_Information provided_
## begin

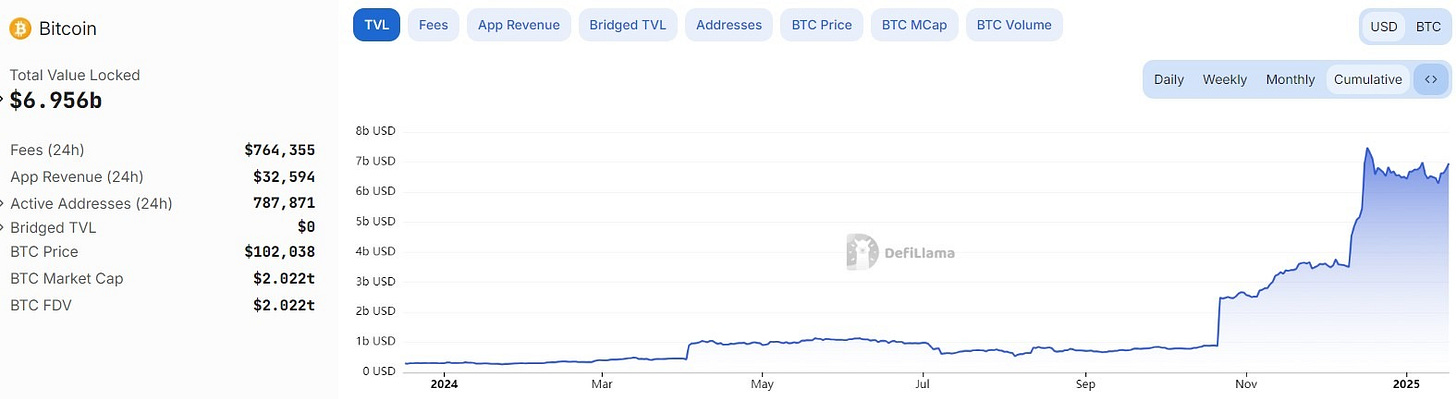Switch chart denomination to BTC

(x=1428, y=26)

## end
## begin

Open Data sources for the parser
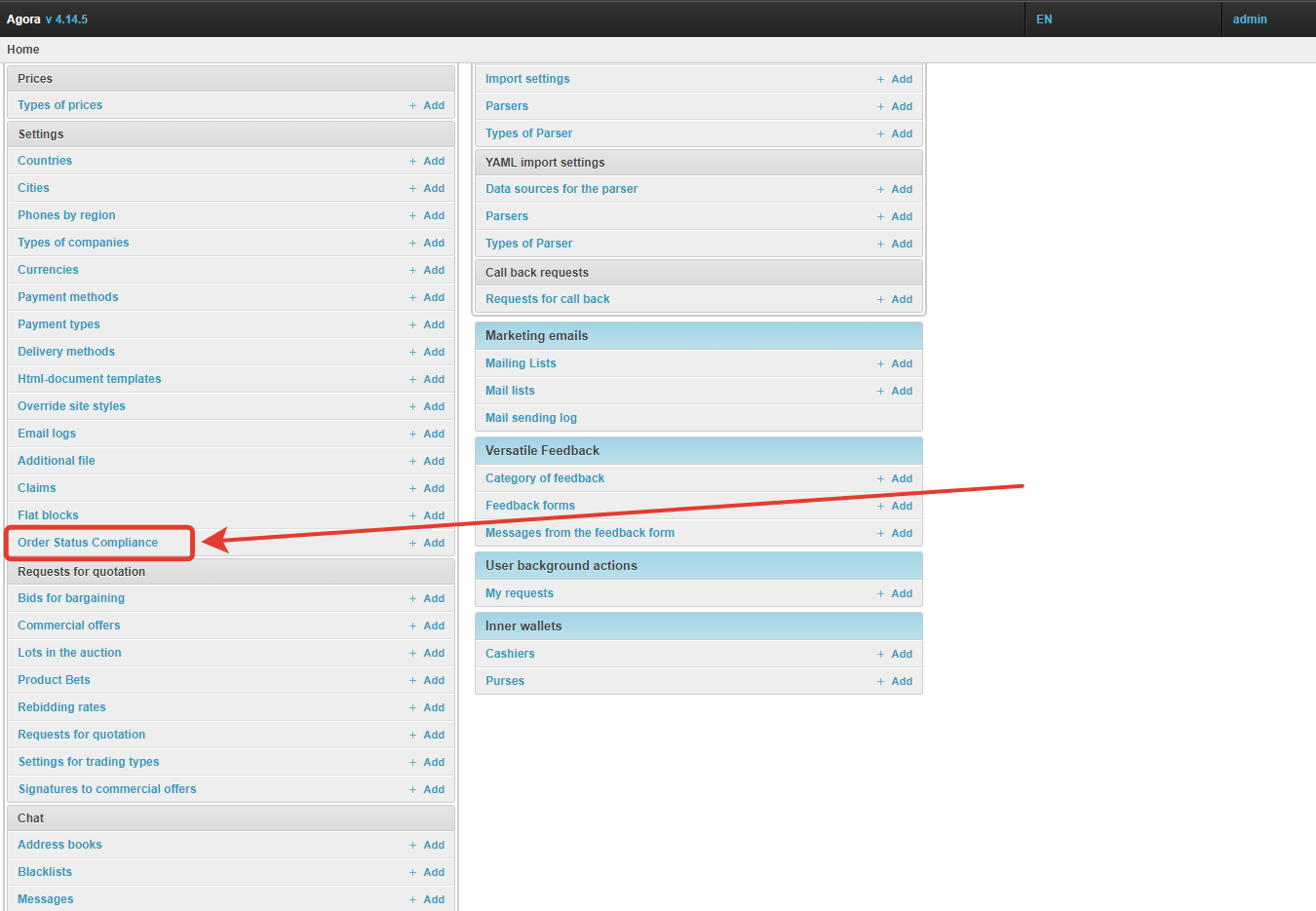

## end
## begin

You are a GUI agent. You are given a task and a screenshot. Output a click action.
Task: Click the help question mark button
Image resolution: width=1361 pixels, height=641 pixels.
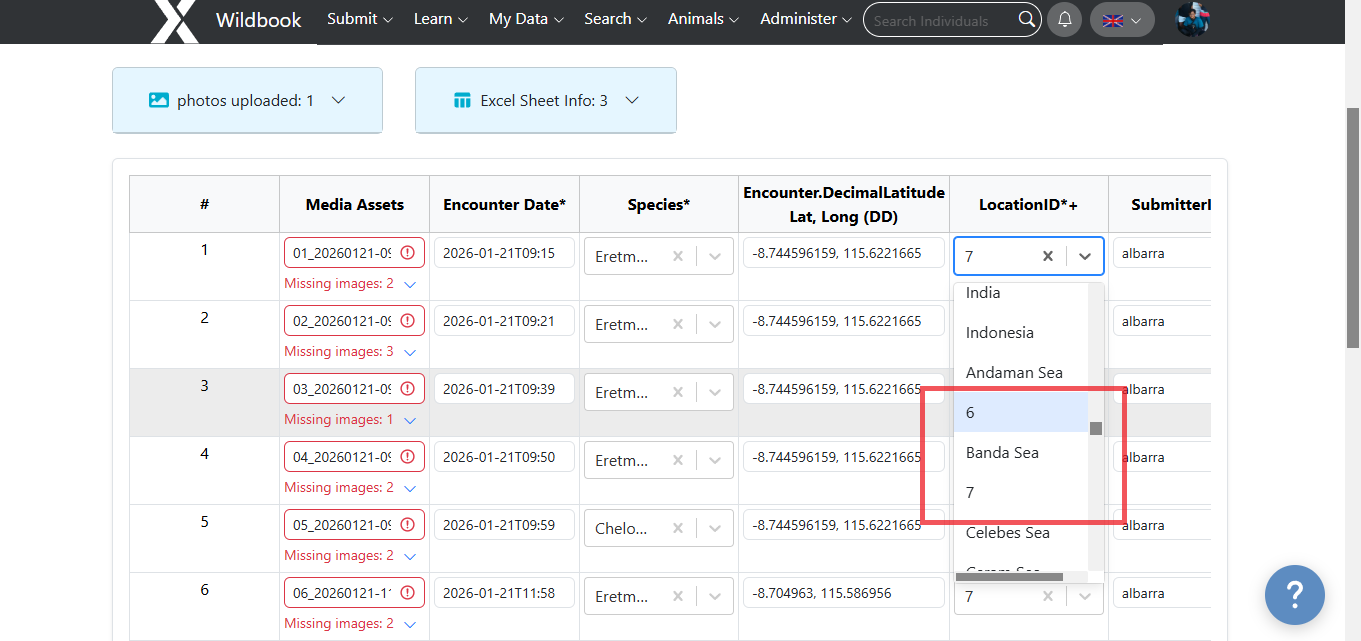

## end

_Given exercise_
Please give the rows again from the line with "You are a GUI" up to and including the line with "Image resolution: width=1361", replacing "button" with "icon" and leaving everything else unchanged.

_Written response_
You are a GUI agent. You are given a task and a screenshot. Output a click action.
Task: Click the help question mark icon
Image resolution: width=1361 pixels, height=641 pixels.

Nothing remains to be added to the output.